Stored dataset items
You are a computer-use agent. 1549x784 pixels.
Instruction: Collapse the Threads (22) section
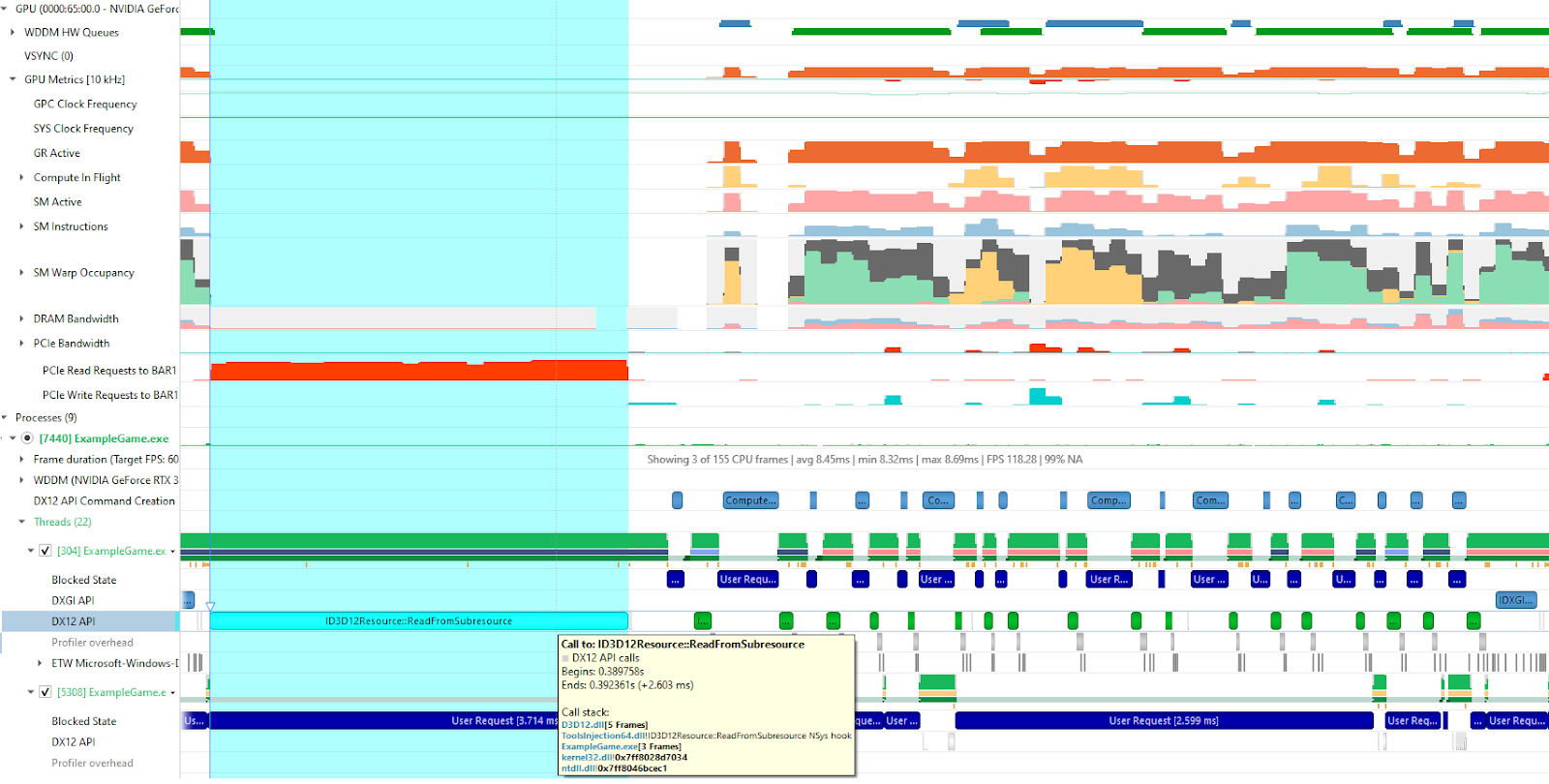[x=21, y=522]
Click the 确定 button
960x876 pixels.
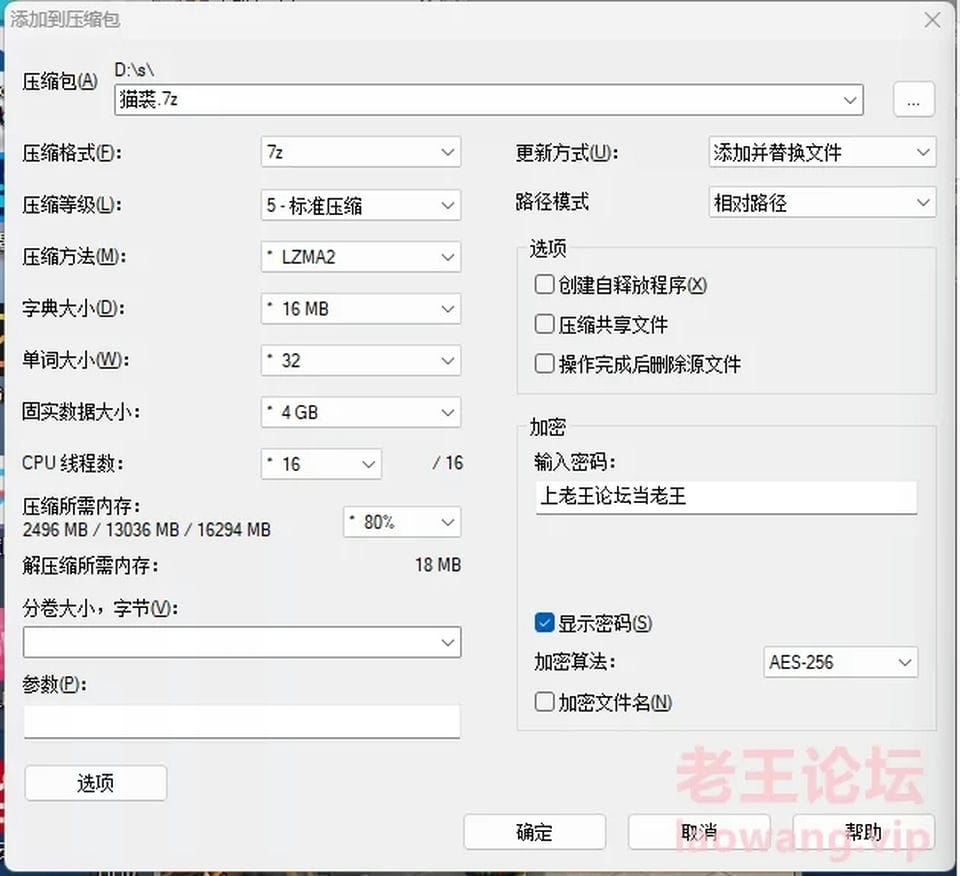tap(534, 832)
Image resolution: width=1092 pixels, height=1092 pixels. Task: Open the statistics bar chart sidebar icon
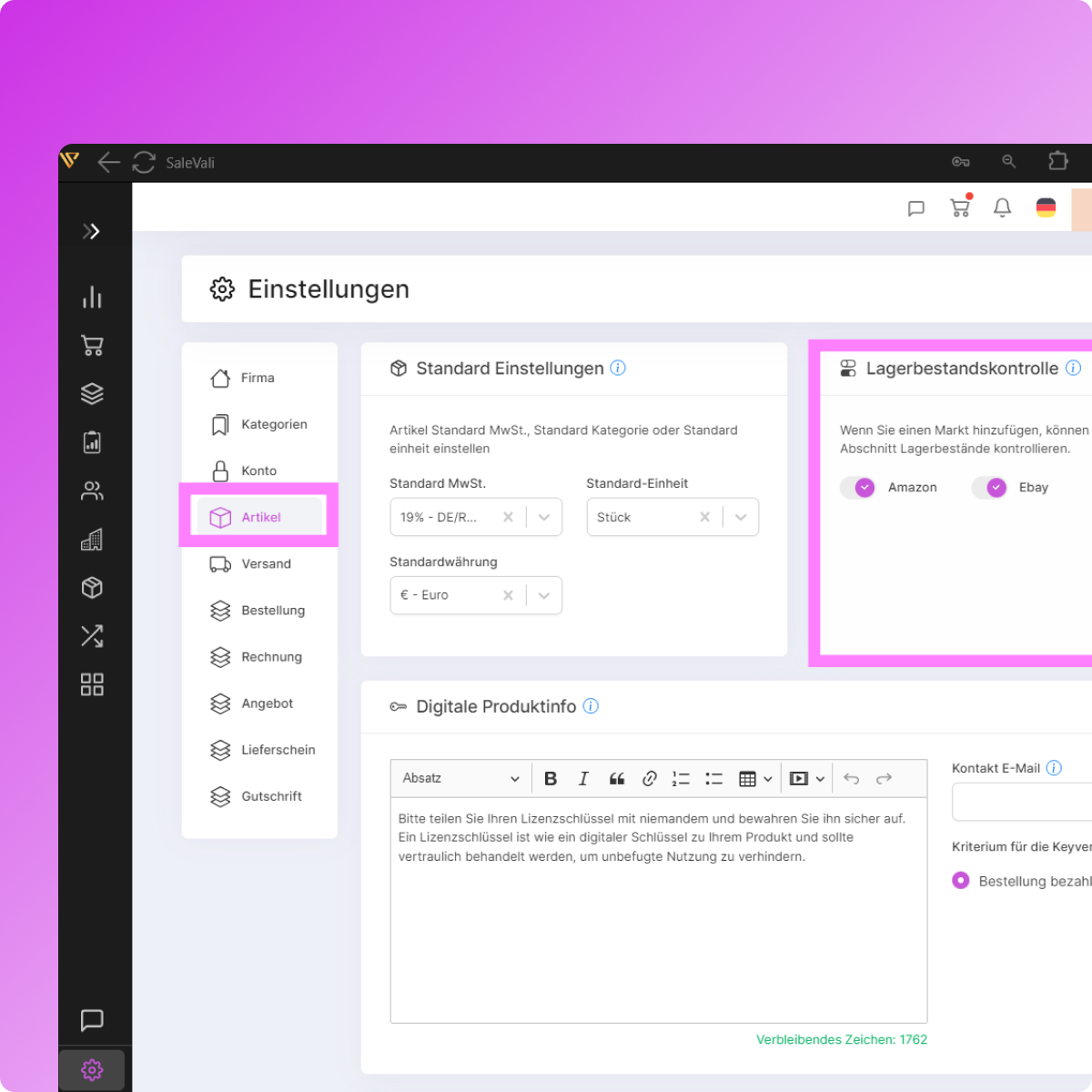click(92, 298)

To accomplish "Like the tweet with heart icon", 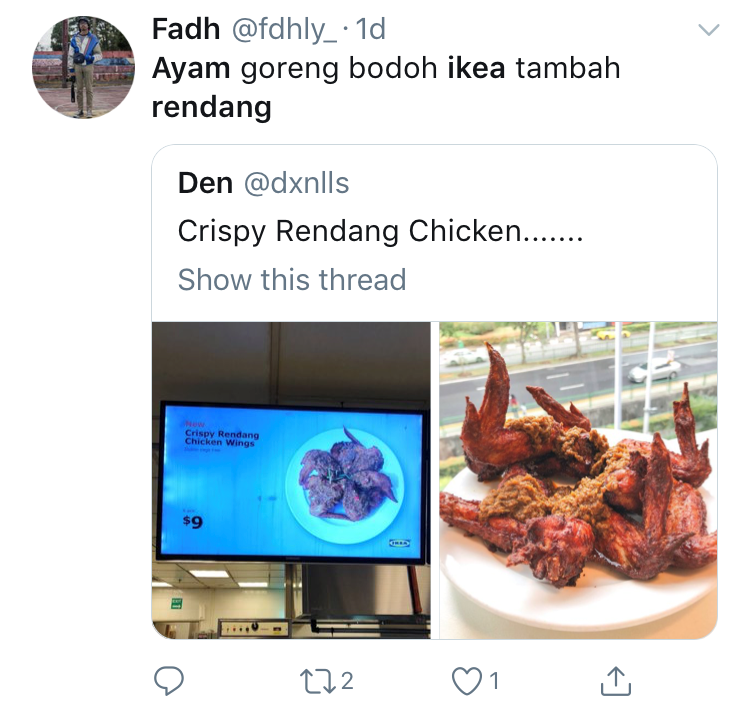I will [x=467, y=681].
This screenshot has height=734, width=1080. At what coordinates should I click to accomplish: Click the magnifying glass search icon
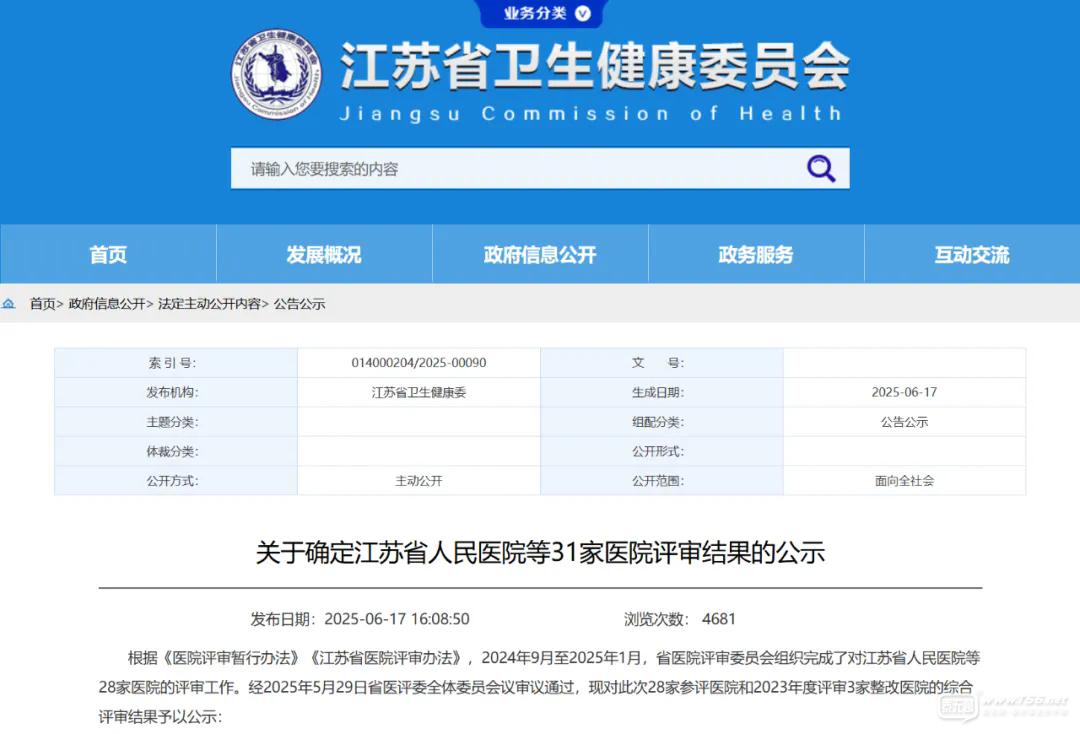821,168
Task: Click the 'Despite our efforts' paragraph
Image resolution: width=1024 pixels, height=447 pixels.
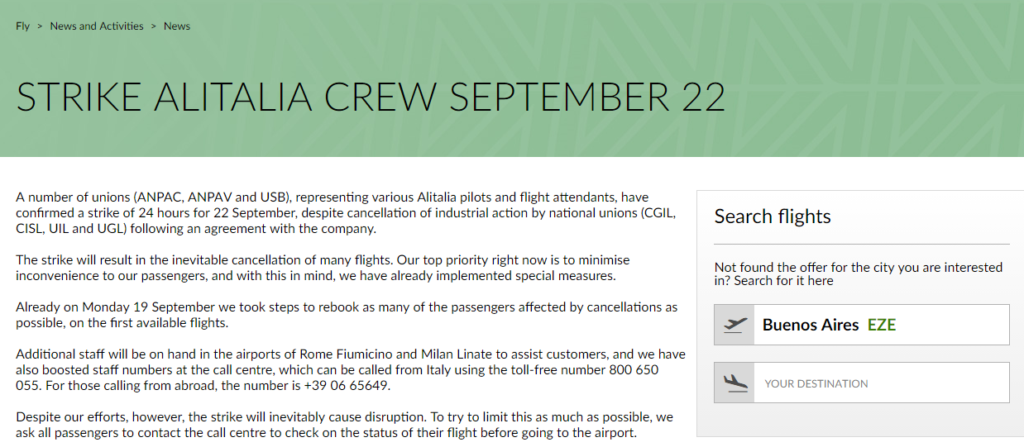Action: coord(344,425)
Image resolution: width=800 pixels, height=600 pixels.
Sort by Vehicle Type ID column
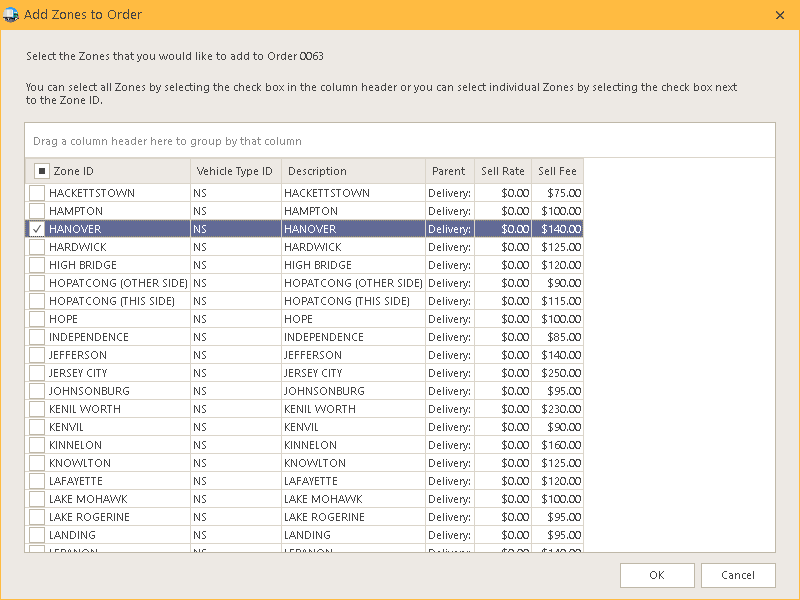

#### What to produce:
Beginning with the line where "This screenshot has" appears, transcribe the records above word for word through their last line, and include no pictures.

#### Solved exercise:
This screenshot has height=734, width=1080. At what coordinates should I click to accomplish: Click the magnifying glass search icon
821,168
Task: Click the 'Despite our efforts' paragraph
Image resolution: width=1024 pixels, height=447 pixels.
Action: coord(344,425)
Image resolution: width=800 pixels, height=600 pixels.
Sort by Vehicle Type ID column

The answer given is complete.